» **Exercise objective**
Could you set down exactly the lines in the records below between the line holding "The width and" and the line holding "Screen dimensions: 800x600", inclusive?

» **Material shown**
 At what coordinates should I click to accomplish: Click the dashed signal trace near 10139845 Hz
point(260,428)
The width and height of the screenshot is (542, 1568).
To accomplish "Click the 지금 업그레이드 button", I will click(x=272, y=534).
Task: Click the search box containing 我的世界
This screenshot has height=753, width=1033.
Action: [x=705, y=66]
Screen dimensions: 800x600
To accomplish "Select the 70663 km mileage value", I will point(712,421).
* * *
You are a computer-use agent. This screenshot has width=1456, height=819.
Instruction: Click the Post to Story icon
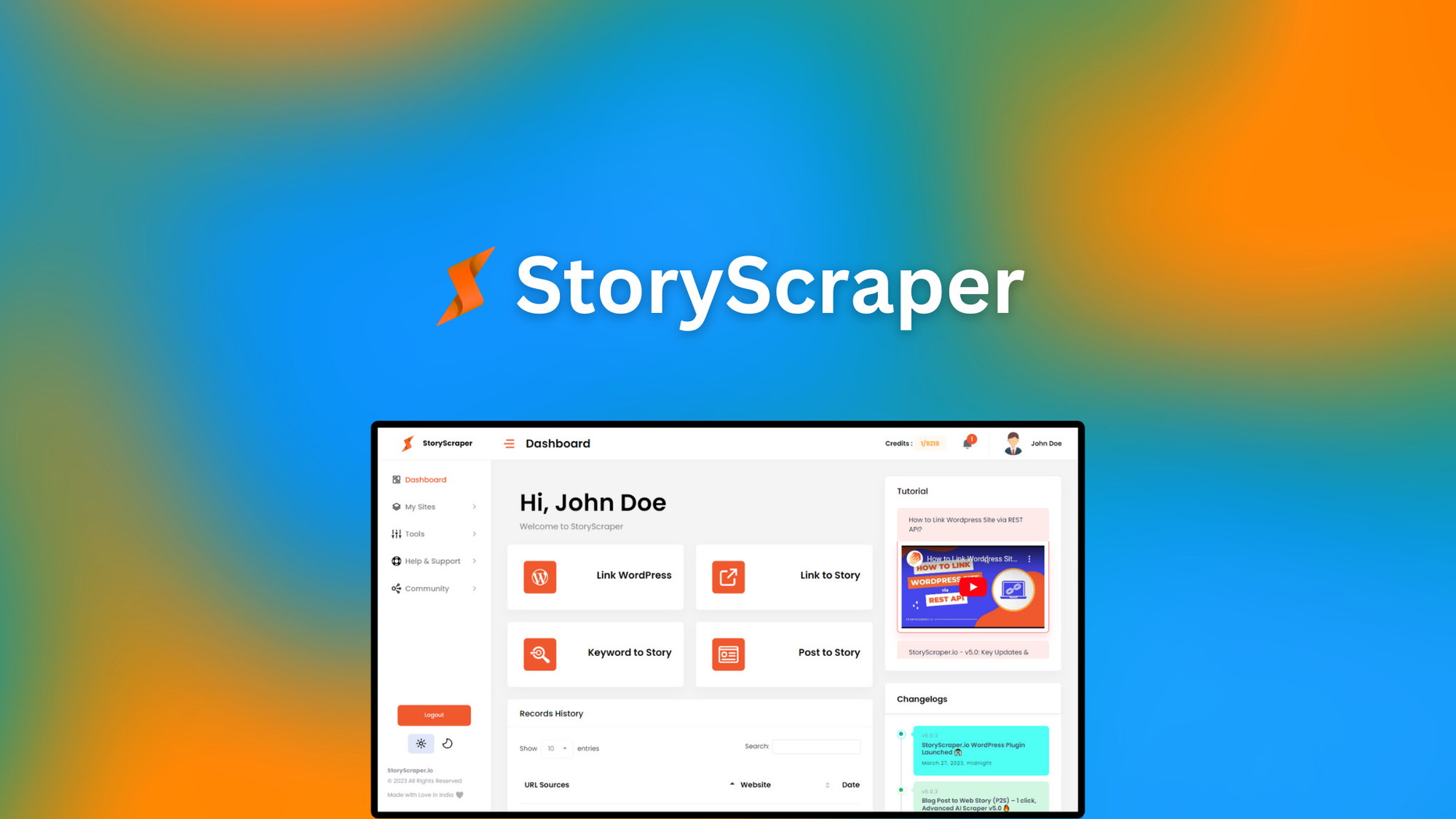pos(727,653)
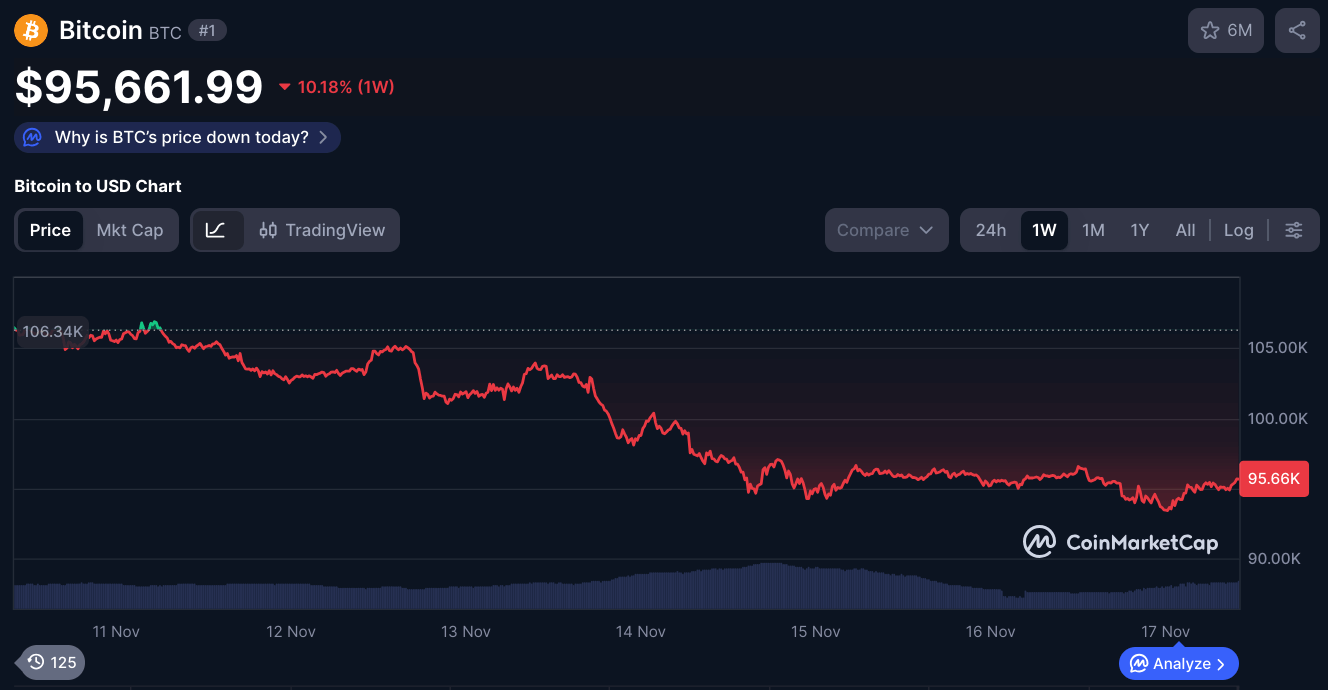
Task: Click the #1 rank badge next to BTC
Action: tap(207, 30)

» **Result of this exercise**
The width and height of the screenshot is (542, 1568).
To accomplish "Click the 지금 업그레이드 button", I will click(x=272, y=534).
Task: Click the search box containing 我的世界
This screenshot has height=753, width=1033.
Action: [x=705, y=66]
Screen dimensions: 800x600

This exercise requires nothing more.